ADJUTANT AND INSPECTOR GENERAL'S OFFICE, Richmond, November 19, 1862.
General BRAXTON BRAGG,
General Pemberton telegraphed on the 19th that twelve transports with three gunboats loaded with troops passed Fair's Point on the 17th, supposed for Vicksburg. Large numbers of troops are reported to have left Helena by transports, and artillery and cavalry moving down the river by land. He asks for re-enforcements at once. General Pemberton is under your command, and you must do what in your judgment is necessary to save Vicksburg from capture.
General Holmes has been requested to send 10,000 men to Vicksburg it they can be spared for that purpose.

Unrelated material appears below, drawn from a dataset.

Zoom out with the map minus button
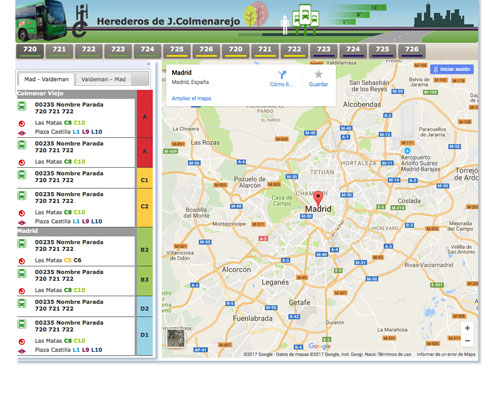This screenshot has height=393, width=494. [x=467, y=340]
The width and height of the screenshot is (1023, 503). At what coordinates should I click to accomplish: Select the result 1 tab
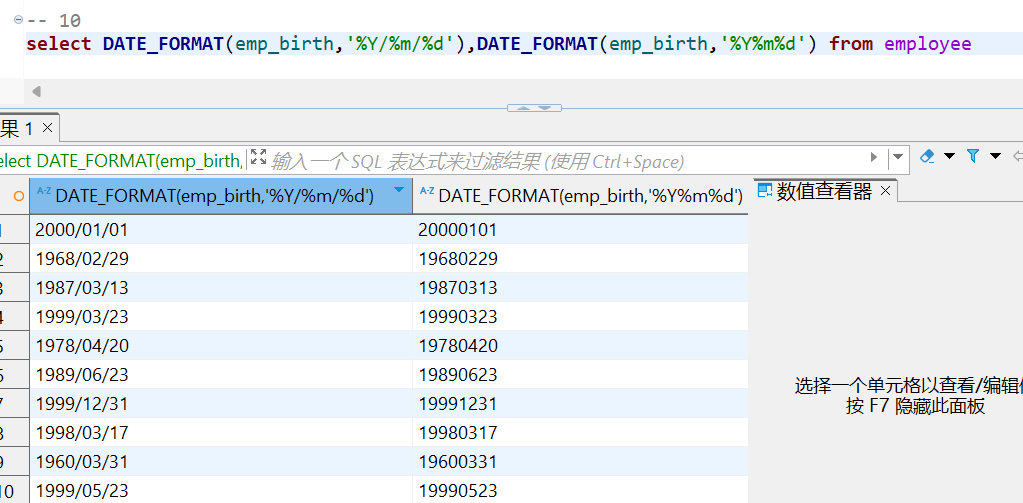tap(18, 129)
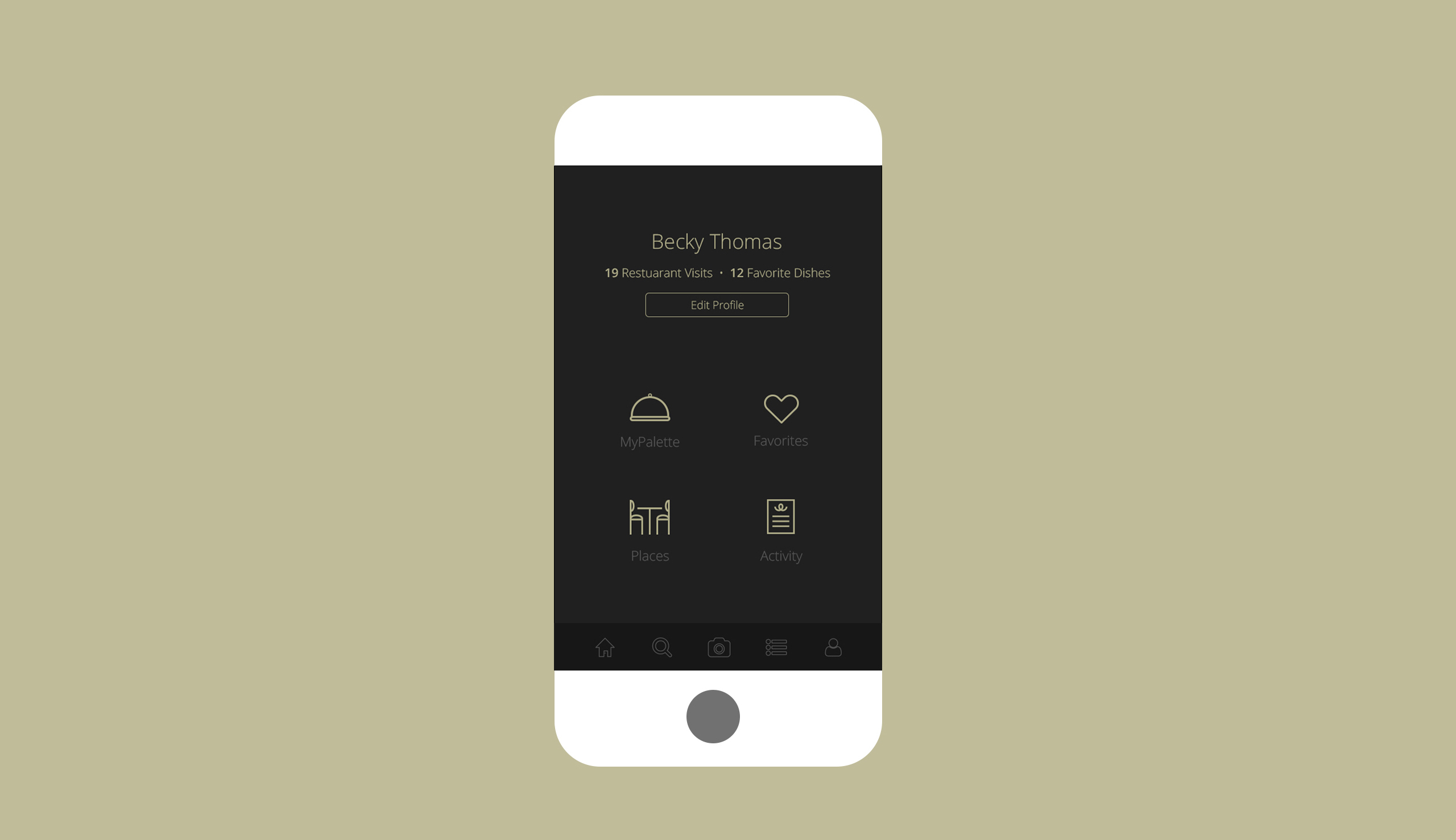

Adjutant and Inspector General.
OFFICE CHIEF OF SUB., DEPT. OF MISS. AND EAST LA., Jackson, Miss., November 19, 1862.
Major T. B. REED,
SIR: As the season of the year is approaching rapidly when we can but expect a rise in the waters of the Mississippi River, and with it the approach of the enemy, I deem it a matter of the greatest importance to purchase all the stores that can be had in that section of country most likely to be subject to the raids of the enemy. In view of this fact I now have my agents purchasing corn, meal, pease, and potatoes in the parishes west of and lying on the west bank of the Mississippi River. But pressed as I am with the duties of my office I am unable to give to this matter that personal attention which its importance justly entitles it to. Hence I have to ask your aid and assistance to enable me to fully carry out my object. You are therefore hereby fully authorized to take the full supervising control of the matter, subject to such orders and instructions as you may from time to time receive from me. I will direct all my agents to report to you, that you may be fully advised of their acts, &c.
I am informed that a number of mills can be procured in that section. I wish them to be immediately put to work; that the meal obtained from them be shipped to Port Hudson and Vicksburg for immediate use, so as to enable us to retain the corn for future use; from these mills an abundant supply of meal can be obtained. The command at Port Hudson requires about 8,000 bushels per month, which you will cause to be shipped to them by steamboats. You will see that ample transportation is had both to get these stores up the river to Vicksburg, and when it arrives see that they are at once unloaded. To facilitate this matter you had better call on the quartermaster to have wagons, &c., ready, as I am informed that he is not property supplied, and that drays are employed at very high rates. I will send to Vicksburg an agent to aid you in the shipment of these stores. I also it advisable that all stores that can be procured from North Louisiana be also purchased before our communication with that section is interrupted. To accom- plish this I will send an agent or agents to that section of which I will advise you.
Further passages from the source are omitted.